Records to process>

--- BEGIN ---

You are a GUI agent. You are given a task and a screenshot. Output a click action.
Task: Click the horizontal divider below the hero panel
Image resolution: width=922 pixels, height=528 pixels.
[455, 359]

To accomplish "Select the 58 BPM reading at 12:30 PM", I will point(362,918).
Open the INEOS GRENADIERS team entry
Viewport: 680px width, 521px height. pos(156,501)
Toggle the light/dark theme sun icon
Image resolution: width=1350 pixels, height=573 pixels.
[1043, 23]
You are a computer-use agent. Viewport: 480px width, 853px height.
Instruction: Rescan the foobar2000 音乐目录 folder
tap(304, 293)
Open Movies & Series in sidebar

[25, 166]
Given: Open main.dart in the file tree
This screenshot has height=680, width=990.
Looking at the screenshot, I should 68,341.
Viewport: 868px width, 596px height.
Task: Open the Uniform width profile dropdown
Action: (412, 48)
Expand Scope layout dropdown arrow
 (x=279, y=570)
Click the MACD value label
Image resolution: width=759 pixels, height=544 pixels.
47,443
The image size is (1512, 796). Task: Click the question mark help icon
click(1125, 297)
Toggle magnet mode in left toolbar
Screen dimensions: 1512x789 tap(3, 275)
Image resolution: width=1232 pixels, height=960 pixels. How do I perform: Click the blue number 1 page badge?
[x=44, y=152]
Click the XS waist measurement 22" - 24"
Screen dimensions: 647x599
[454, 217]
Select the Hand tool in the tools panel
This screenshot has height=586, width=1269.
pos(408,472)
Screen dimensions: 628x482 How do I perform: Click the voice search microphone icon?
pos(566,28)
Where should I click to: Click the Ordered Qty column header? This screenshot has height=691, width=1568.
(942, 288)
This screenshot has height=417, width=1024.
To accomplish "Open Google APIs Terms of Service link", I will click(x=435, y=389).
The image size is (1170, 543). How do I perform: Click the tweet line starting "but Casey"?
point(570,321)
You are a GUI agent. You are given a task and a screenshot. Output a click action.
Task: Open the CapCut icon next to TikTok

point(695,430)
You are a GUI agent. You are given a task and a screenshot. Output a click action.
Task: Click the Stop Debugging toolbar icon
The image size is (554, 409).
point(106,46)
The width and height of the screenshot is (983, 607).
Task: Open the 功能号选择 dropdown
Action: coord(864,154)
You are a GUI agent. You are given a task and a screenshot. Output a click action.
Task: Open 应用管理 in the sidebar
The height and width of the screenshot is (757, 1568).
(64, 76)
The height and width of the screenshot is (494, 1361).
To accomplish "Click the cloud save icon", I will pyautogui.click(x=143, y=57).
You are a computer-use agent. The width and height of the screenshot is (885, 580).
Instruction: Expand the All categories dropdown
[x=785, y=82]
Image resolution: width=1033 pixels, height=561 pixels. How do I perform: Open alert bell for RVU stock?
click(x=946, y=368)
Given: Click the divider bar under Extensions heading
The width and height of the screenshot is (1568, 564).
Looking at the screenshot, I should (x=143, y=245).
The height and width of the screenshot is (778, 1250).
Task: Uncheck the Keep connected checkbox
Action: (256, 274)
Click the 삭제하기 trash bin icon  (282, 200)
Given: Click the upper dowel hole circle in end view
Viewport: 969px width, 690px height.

--- END ---

What to produce> Reproduce all of the records above again, word for word and unchanged.

Task response>
You are a GUI agent. You are given a task and a screenshot. Output a click action.
Task: Click the horizontal divider below the hero panel
Image resolution: width=922 pixels, height=528 pixels.
[455, 359]

To accomplish "Select the 58 BPM reading at 12:30 PM", I will point(362,918).
Open the INEOS GRENADIERS team entry
Viewport: 680px width, 521px height. pos(156,501)
Toggle the light/dark theme sun icon
Image resolution: width=1350 pixels, height=573 pixels.
[1043, 23]
You are a computer-use agent. Viewport: 480px width, 853px height.
Instruction: Rescan the foobar2000 音乐目录 folder
tap(304, 293)
Open Movies & Series in sidebar

[25, 166]
Given: Open main.dart in the file tree
This screenshot has height=680, width=990.
Looking at the screenshot, I should 68,341.
Viewport: 868px width, 596px height.
Task: Open the Uniform width profile dropdown
Action: (412, 48)
Expand Scope layout dropdown arrow
 (x=279, y=570)
Click the MACD value label
Image resolution: width=759 pixels, height=544 pixels.
47,443
The image size is (1512, 796). Task: Click the question mark help icon
click(1125, 297)
Toggle magnet mode in left toolbar
Screen dimensions: 1512x789 tap(3, 275)
Image resolution: width=1232 pixels, height=960 pixels. How do I perform: Click the blue number 1 page badge?
[x=44, y=152]
Click the XS waist measurement 22" - 24"
Screen dimensions: 647x599
[454, 217]
Select the Hand tool in the tools panel
This screenshot has height=586, width=1269.
pos(408,472)
Screen dimensions: 628x482 How do I perform: Click the voice search microphone icon?
pos(566,28)
Where should I click to: Click the Ordered Qty column header? This screenshot has height=691, width=1568.
(942, 288)
This screenshot has height=417, width=1024.
To accomplish "Open Google APIs Terms of Service link", I will click(x=435, y=389).
The image size is (1170, 543). How do I perform: Click the tweet line starting "but Casey"?
point(570,321)
You are a GUI agent. You are given a task and a screenshot. Output a click action.
Task: Open the CapCut icon next to TikTok

point(695,430)
You are a GUI agent. You are given a task and a screenshot. Output a click action.
Task: Click the Stop Debugging toolbar icon
The image size is (554, 409).
point(106,46)
The width and height of the screenshot is (983, 607).
Task: Open the 功能号选择 dropdown
Action: coord(864,154)
You are a GUI agent. You are given a task and a screenshot. Output a click action.
Task: Open 应用管理 in the sidebar
The height and width of the screenshot is (757, 1568).
(64, 76)
The height and width of the screenshot is (494, 1361).
To accomplish "Click the cloud save icon", I will pyautogui.click(x=143, y=57).
You are a computer-use agent. The width and height of the screenshot is (885, 580).
Instruction: Expand the All categories dropdown
[x=785, y=82]
Image resolution: width=1033 pixels, height=561 pixels. How do I perform: Open alert bell for RVU stock?
click(x=946, y=368)
Given: Click the divider bar under Extensions heading
The width and height of the screenshot is (1568, 564).
Looking at the screenshot, I should (x=143, y=245).
The height and width of the screenshot is (778, 1250).
Task: Uncheck the Keep connected checkbox
Action: (256, 274)
Click the 삭제하기 trash bin icon  (282, 200)
Given: Click the upper dowel hole circle in end view
Viewport: 969px width, 690px height.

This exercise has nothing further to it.